Paramount Skydance has been placed on watch by S&P Global for a possible credit rating downgrade after the studio beat out Netflix with a $31 per share offer to merge with Warner Bros. Television. Discovery.
The ratings company has revised its outlook for Paramount to negative, affirming its BB+ credit rating, on the basis that Paramount will likely see its debt load grow beyond the red line for a potential downgrade. “Although the company has not yet provided full details on how it will finance the deal, which we estimate will cost $111 billion (including the assumption of WBD’s debt and a one-time $2.8 billion termination payment to Netflix), we believe the purchase will increase its leverage well above the 4.25x downgrade threshold for the current rating,” S&P said in a statement Tuesday.
The rating company’s warning posits that Paramount will have to take on significant debt to acquire WBD, and as it invests for growth, it will also have to cut interest and borrowing expenses.

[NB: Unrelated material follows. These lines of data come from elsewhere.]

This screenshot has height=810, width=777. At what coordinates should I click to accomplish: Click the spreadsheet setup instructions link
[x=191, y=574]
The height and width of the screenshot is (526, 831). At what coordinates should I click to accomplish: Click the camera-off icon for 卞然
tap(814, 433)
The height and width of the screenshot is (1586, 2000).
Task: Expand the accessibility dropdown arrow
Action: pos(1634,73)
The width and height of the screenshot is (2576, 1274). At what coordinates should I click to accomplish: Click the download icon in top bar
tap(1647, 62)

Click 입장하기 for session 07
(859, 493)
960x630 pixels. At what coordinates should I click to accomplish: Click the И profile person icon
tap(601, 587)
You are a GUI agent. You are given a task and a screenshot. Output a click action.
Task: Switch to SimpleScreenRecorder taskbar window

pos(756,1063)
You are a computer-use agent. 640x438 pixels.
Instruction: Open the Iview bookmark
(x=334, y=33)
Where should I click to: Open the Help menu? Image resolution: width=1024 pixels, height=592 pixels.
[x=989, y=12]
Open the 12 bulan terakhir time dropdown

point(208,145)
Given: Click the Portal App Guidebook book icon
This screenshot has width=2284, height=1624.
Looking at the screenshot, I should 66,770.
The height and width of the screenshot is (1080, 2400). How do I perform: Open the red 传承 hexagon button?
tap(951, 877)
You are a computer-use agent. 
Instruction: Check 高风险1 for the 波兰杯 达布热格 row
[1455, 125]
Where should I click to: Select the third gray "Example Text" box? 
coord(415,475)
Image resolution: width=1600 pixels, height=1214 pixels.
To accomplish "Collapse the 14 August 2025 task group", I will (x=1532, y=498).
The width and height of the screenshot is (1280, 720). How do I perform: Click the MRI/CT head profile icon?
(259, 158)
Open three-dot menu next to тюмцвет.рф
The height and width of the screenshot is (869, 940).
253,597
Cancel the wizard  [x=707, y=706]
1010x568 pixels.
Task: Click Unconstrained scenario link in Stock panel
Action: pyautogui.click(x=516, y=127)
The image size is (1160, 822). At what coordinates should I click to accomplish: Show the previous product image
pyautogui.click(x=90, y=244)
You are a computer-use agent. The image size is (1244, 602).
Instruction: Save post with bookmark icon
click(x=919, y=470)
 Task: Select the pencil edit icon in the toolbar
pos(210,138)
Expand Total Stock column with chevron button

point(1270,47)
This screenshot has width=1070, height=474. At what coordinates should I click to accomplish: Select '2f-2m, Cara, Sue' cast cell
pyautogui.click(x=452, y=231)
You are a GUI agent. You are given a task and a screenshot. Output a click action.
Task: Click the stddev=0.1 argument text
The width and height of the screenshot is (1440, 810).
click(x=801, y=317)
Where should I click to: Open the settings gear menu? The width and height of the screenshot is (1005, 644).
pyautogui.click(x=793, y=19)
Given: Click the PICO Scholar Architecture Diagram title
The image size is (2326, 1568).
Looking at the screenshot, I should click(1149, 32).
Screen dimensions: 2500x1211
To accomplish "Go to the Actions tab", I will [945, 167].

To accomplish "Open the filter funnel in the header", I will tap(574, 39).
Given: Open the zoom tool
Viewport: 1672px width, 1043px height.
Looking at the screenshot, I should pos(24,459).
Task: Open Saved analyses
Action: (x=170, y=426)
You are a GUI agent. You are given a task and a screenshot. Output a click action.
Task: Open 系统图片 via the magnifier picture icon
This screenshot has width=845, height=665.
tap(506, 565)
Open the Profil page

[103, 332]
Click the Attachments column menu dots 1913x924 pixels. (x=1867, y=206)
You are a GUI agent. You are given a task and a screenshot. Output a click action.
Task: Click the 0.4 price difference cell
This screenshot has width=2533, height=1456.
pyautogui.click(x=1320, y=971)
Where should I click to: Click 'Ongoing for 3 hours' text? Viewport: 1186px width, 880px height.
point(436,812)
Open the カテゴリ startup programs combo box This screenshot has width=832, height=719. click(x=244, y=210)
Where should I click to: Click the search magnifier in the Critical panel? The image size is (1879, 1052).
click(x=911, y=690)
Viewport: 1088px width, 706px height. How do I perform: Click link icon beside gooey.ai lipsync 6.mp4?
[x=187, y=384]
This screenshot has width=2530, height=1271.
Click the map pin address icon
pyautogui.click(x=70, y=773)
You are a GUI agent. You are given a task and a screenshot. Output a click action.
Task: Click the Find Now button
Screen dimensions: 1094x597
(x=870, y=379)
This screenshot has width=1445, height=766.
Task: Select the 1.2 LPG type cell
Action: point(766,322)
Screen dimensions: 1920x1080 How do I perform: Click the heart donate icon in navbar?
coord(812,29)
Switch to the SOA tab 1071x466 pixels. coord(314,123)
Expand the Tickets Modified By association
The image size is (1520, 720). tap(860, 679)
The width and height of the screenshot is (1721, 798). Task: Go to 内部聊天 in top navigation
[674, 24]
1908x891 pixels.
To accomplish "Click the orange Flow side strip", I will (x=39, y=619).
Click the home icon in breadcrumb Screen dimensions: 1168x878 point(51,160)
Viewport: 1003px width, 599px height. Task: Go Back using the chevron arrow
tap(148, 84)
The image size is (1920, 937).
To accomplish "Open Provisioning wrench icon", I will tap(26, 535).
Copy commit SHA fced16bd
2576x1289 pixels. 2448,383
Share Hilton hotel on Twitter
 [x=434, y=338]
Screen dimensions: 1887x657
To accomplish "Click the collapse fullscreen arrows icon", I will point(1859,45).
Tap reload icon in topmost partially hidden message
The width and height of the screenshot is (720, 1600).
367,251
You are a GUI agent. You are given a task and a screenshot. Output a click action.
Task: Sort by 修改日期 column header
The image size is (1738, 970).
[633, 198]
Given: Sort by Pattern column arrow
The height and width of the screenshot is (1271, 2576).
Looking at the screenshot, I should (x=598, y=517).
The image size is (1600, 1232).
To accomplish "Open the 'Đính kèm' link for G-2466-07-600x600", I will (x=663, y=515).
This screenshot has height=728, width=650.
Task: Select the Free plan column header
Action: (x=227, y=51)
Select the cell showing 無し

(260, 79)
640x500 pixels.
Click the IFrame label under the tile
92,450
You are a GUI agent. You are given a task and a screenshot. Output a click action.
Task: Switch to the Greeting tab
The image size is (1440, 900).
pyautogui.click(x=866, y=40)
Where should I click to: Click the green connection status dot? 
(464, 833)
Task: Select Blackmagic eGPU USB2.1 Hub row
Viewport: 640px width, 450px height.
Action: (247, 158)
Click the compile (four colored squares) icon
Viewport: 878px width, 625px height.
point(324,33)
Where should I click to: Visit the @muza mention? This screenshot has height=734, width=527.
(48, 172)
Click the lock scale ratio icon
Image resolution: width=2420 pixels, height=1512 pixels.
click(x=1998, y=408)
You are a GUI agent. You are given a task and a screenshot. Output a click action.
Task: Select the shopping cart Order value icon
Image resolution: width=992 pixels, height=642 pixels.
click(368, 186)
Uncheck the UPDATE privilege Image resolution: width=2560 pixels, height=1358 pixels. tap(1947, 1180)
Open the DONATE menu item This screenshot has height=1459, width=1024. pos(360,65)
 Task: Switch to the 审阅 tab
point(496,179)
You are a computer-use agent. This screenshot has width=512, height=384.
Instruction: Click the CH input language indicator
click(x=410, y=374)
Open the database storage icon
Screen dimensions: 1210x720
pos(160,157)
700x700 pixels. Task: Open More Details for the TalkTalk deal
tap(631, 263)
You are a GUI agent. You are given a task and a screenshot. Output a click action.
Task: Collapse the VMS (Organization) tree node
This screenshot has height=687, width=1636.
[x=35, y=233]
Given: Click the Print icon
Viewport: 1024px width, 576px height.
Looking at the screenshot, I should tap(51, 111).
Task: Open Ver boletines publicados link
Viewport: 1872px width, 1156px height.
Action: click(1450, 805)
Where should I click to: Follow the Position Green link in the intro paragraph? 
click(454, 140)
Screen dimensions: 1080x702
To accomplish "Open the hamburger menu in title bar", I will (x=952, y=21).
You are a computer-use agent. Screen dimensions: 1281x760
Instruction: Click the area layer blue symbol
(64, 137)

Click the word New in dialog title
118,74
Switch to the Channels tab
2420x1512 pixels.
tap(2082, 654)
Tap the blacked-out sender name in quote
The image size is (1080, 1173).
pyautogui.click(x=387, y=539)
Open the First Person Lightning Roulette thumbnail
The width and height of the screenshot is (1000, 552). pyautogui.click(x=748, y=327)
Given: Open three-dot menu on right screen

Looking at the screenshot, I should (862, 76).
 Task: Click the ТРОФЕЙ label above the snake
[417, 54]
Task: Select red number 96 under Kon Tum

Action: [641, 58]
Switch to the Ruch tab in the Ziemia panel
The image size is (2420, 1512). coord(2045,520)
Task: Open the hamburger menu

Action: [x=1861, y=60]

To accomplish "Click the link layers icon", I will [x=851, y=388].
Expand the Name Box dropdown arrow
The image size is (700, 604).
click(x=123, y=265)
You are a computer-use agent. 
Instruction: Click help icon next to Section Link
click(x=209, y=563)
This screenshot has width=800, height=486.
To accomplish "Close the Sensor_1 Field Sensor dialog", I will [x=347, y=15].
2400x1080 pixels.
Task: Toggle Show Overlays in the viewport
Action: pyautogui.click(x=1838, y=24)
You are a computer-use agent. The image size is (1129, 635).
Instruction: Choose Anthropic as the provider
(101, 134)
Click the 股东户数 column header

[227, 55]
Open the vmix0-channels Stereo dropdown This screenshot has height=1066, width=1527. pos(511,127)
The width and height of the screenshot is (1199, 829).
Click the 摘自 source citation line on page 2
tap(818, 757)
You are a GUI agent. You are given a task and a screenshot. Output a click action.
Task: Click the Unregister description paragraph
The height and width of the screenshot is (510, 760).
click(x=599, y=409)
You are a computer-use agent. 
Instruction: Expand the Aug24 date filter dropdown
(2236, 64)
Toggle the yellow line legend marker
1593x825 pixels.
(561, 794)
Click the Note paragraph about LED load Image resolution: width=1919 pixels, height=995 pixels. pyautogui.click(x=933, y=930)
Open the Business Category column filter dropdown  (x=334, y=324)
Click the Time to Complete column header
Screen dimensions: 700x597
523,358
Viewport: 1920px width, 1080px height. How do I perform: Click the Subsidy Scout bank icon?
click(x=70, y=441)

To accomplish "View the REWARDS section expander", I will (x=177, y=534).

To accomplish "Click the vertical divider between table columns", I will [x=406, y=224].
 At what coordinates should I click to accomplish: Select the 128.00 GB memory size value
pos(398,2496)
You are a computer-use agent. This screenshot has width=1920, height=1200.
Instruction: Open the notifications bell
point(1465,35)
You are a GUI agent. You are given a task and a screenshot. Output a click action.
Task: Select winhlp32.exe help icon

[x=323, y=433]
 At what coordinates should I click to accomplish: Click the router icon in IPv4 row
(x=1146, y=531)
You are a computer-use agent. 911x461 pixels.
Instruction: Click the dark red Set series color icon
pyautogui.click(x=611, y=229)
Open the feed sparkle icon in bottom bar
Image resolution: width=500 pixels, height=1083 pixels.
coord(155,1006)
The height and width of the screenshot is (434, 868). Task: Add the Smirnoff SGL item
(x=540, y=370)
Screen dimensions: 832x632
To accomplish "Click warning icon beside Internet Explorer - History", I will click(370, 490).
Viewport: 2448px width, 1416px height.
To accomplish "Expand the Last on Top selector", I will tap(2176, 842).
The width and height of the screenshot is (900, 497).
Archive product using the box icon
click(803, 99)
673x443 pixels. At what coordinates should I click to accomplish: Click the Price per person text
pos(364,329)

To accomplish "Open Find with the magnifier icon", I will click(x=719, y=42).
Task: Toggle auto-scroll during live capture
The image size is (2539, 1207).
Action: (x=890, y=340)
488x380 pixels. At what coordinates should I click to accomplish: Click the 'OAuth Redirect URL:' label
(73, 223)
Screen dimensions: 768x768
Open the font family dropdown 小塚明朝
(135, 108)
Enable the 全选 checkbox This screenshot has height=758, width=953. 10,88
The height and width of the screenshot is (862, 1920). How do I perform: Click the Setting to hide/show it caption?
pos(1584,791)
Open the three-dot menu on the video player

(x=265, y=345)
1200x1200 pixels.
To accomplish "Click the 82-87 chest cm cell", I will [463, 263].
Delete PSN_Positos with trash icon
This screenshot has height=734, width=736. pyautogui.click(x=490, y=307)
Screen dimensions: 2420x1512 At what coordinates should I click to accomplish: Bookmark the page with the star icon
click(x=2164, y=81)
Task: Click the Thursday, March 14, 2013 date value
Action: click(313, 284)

“We note that S&P Global’s adjusted leverage, which includes our adjustments to operating leases and restructuring charges and is net of cash, as of December 31, 2025 was 4.8 times. PSKY has offered WBD shareholders a daily registration fee beginning after September 30, 2026, until the transaction closes, which could add $650 million per quarter in additional costs to the transaction,” S&P added in its commentary.
The rating company has a wait-and-see attitude toward Paramount demonstrating operational and financial performance improvements over time.
“If (Paramount) successfully completes the merger and integration, we will likely view the format company more favorably because it will own an enviable portfolio of intellectual property rights and the largest library of film and television content in the world. This would provide the company with the content and library to compete in the global streaming space and perhaps help offset declines in its linear television business,” S&P said.
The rating company said it could lower its credit rating on the issuer by at least one notch, depending on how Paramount handles WBD in its fold and how it reduces its overall debt load to do so.